Friday, March 05, 2010

My Greenhouse Management Technique Borrows a lot From Cezanne.

We're getting down to business here at Let It Grow. It's seed starting time, time for seed starting and starting seeds we are. A bit late this year, well, a lot late this year, but this train is finally starting and it will not be stopped. The incubation house is full of trays and the tables in the greenhouse are filling up. We're starting the usual spring transformation from swaths of brown potting soil to swaths of green seedlings. It's the colors I mostly focus on, and then the shapes.

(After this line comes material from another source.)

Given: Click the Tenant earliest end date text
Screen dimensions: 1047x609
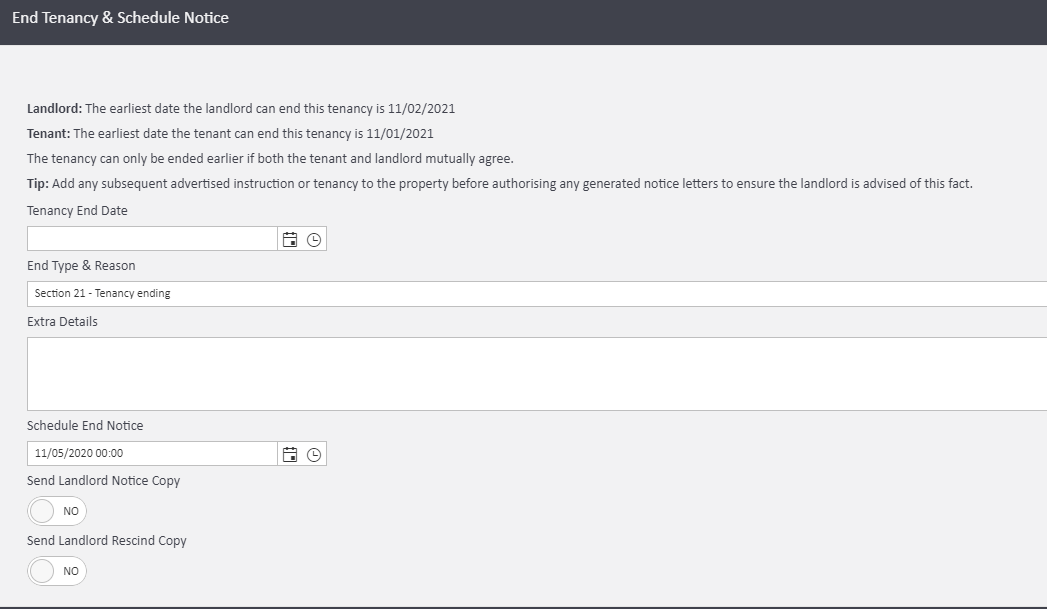Looking at the screenshot, I should [230, 133].
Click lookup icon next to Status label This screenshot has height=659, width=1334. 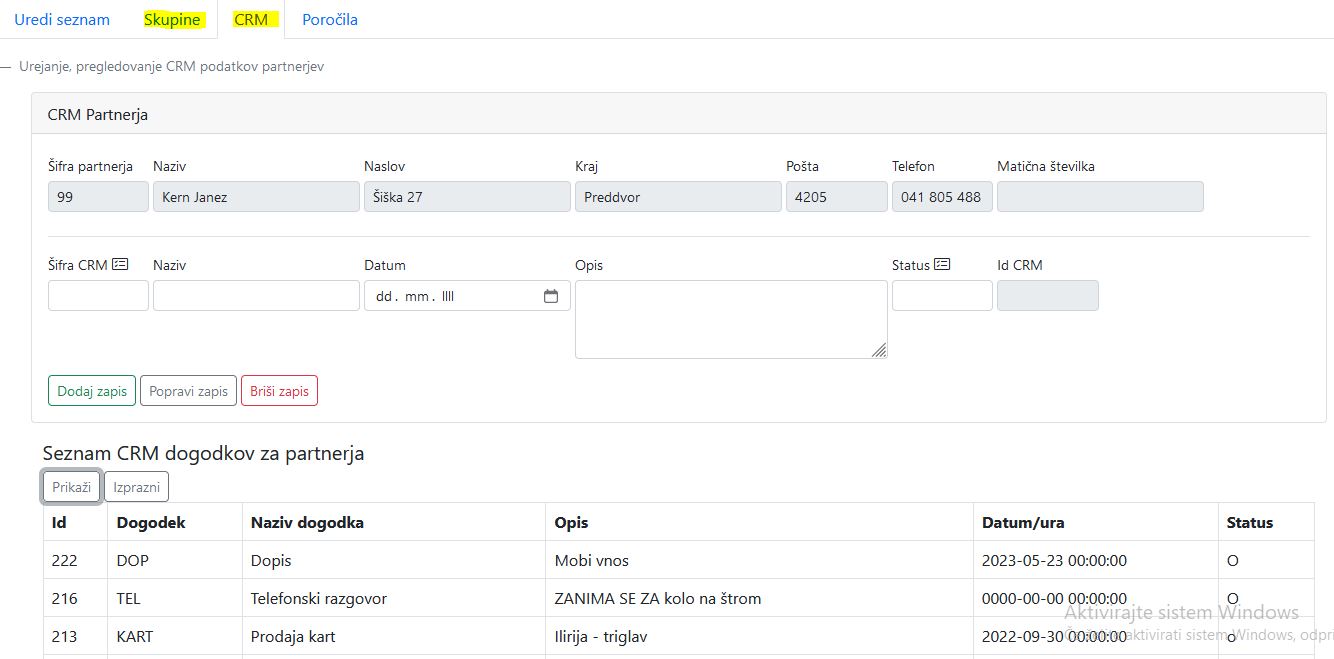pos(942,265)
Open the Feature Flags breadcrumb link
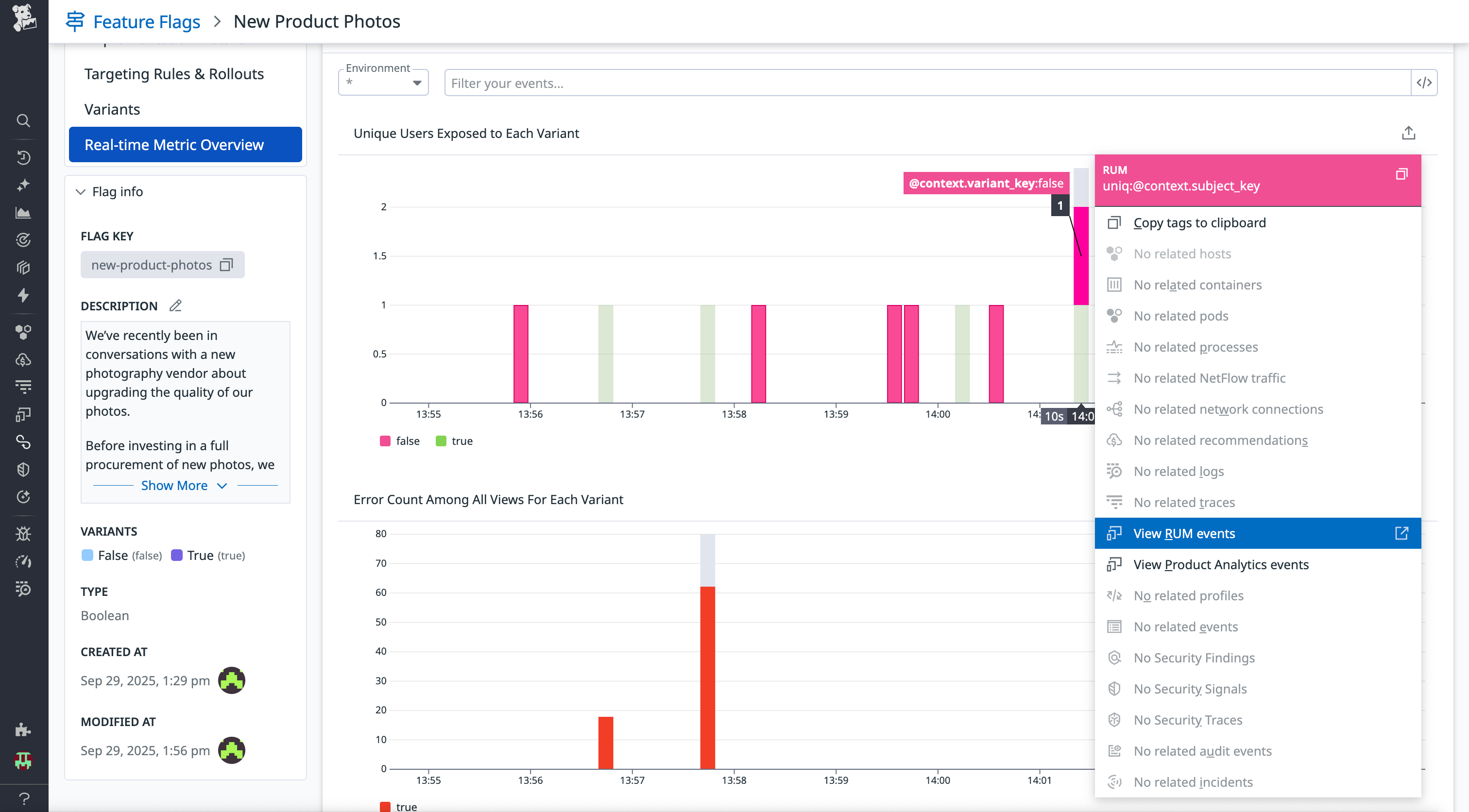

The UPS truck is showing up just in time this year - I'm walking from the driveway to the greenhouse tables and emptying the box, searching for the right packet and doling out the seeds into their assigned little cells in one continuous motion. I'm patching holes in the plastic as I set trays and repairing heaters as I need them. It's going to be a just in time kind of a year. But God is smiling on us. Yes, we're late getting things started, but we choose the coldest year since the demise of the mastodons to be late. Had I gotten everything fired up when I usually do, I'd had already spent more on greenhouse heat than I did in all of last year. All these disasters disast for a reason, is one thing this farm proves over and over again. I may not want to be in the midst of twisted and unusable greenhouses, nor want the fields to be saturated beyond hope, but it's all pointing me to a place where I need to be. I stopped fighting it long ago - buy the ticket, take the ride. This year its been more challenging then most to stay on the path. I've been close to cashing everything in more than once. But I remind myself to enjoy the ride. I've inherited more than twenty thousand seed trays, and they all must be filled.
Saxifrage is my flower that splits the rocks. William Carlos Williams said that.
I'll start seeds as they arrive in the mail and plow the soil as it dries out. I'm getting the better of the deer. Most of the equipment works.
The greenhouse is atop a muted gray gravel. The tables are brown and angular, pointing up and
aside at the same time. The brown swath is feeling kinds good right now. It'll turn to green.